The Palestinians will push on with a bid to achieve non-member status at the United Nations despite pressure for them to back down, top negotiator Saeb Erakat said on Monday.
"No matter what pressure we are facing... we will not go back on our decision," Erakat said in Amman after talks in the Jordanian capital between Palestinian President Mahmoud Abbas and Arab League chief Nabil al-Arabi.
"We tell the countries that are trying to undermine our action that we are not seeking a confrontation with America or to isolate Israel, but to isolate Israeli occupation and settlements, and to affirm the principle of the two states," he told reporters.
Abbas and Arabi discussed the Palestinian U.N. bid and agreed on a number of legal and diplomatic measures related to the move, Erakat said.
Arabi, meanwhile, said Arab League ministers would meet at their Cairo headquarters on November 12 to discuss the bid and would be joined the next day by representatives of the 27-member European Union for more talks.

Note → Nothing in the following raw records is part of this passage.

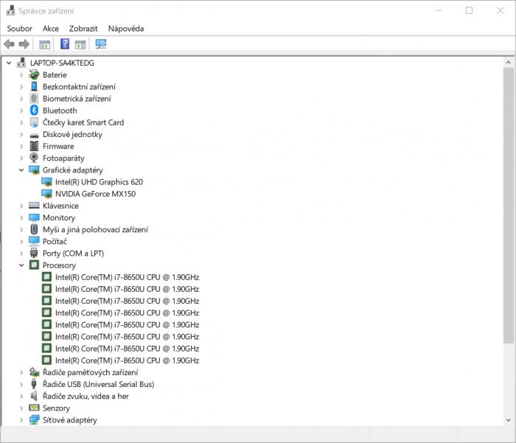Click the blue question mark Help icon
This screenshot has height=443, width=516.
click(x=65, y=44)
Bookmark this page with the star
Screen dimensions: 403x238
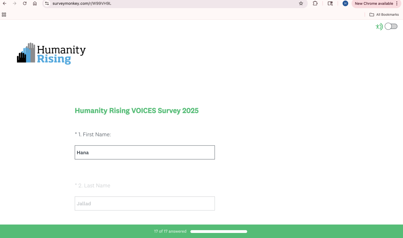click(x=301, y=3)
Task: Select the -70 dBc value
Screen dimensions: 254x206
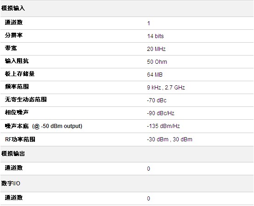Action: (157, 100)
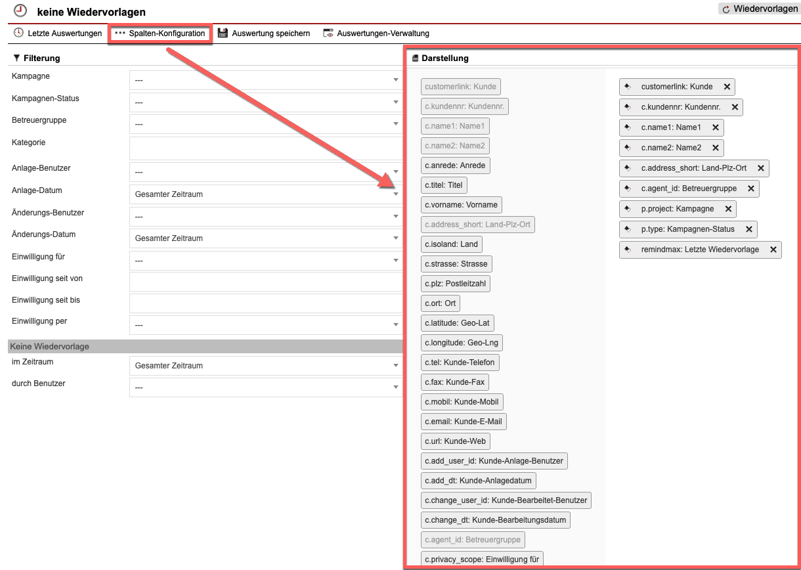Open the Kampagne dropdown

[x=265, y=80]
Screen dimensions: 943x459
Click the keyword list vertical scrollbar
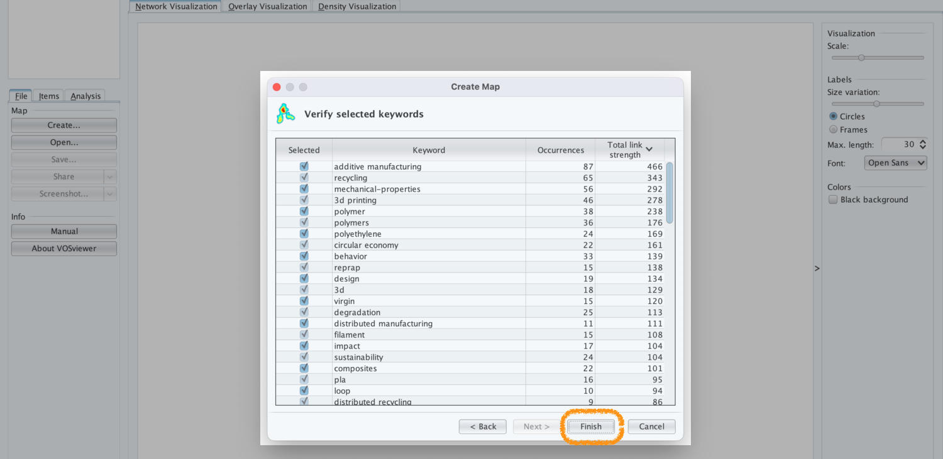pyautogui.click(x=670, y=192)
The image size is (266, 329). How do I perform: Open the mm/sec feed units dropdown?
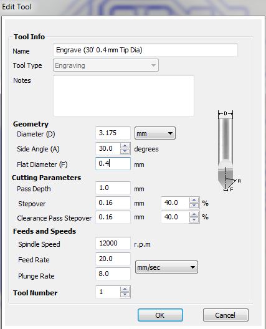click(x=166, y=267)
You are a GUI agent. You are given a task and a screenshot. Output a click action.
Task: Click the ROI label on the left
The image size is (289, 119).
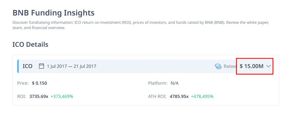click(x=22, y=97)
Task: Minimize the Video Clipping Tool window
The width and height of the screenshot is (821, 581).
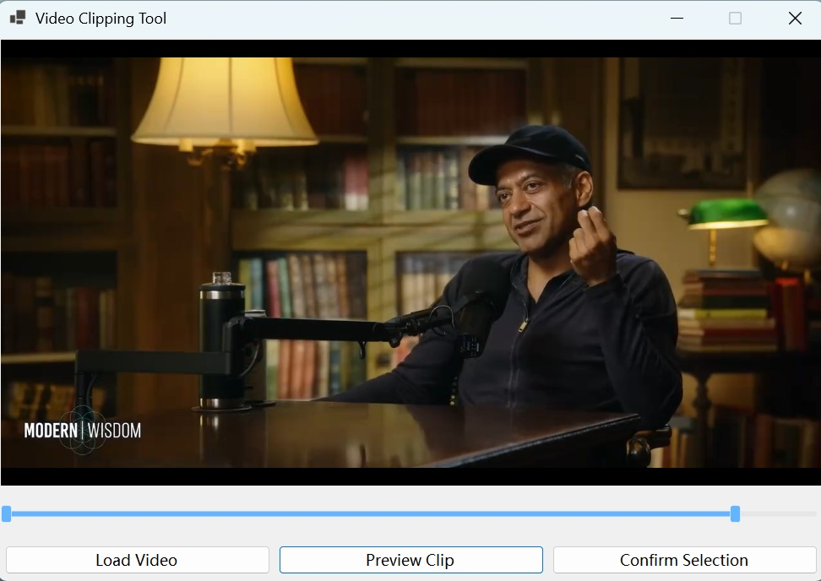Action: coord(677,18)
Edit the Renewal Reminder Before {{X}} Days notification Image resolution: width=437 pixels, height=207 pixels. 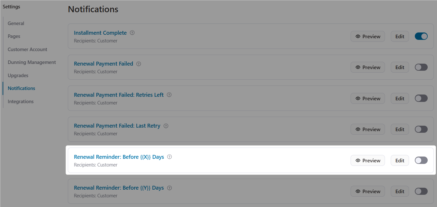pyautogui.click(x=400, y=160)
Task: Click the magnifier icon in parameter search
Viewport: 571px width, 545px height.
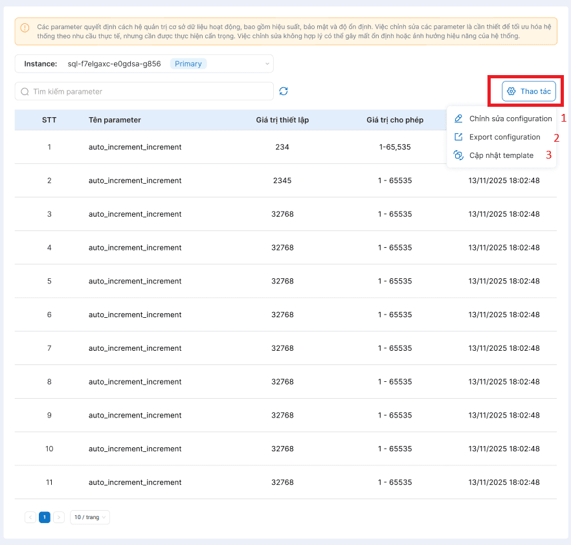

"It is time for Palestine to obtain such recognition at the United Nations," said Arabi.
The Palestinians have sought to upgrade their status at the U.N. from an observer entity to that of a non-member state, as they aim to push for their long-promised independent state, side by side Israel.
Abbas has said he will table the resolution later this month, on either November 15 or 29, officials say.
But Israeli Prime Minister Benjamin Netanyahu warned Sunday the Palestinian bid would not bring about peace but instability, and urged Abbas to resume direct peace talks that have been on hold for more than two years.
"I am taking this opportunity to call again on President Abbas to return immediately to negotiations without preconditions because we can only advance peace around the negotiating table and not through unilateral decisions at the United Nations which will only distance peace and bring instability," he said.
In September 2011, Abbas made a high-profile bid for for full-member status, which stalled before it was put to a vote in the U.N. Security Council where the United States had pledged to use its veto power.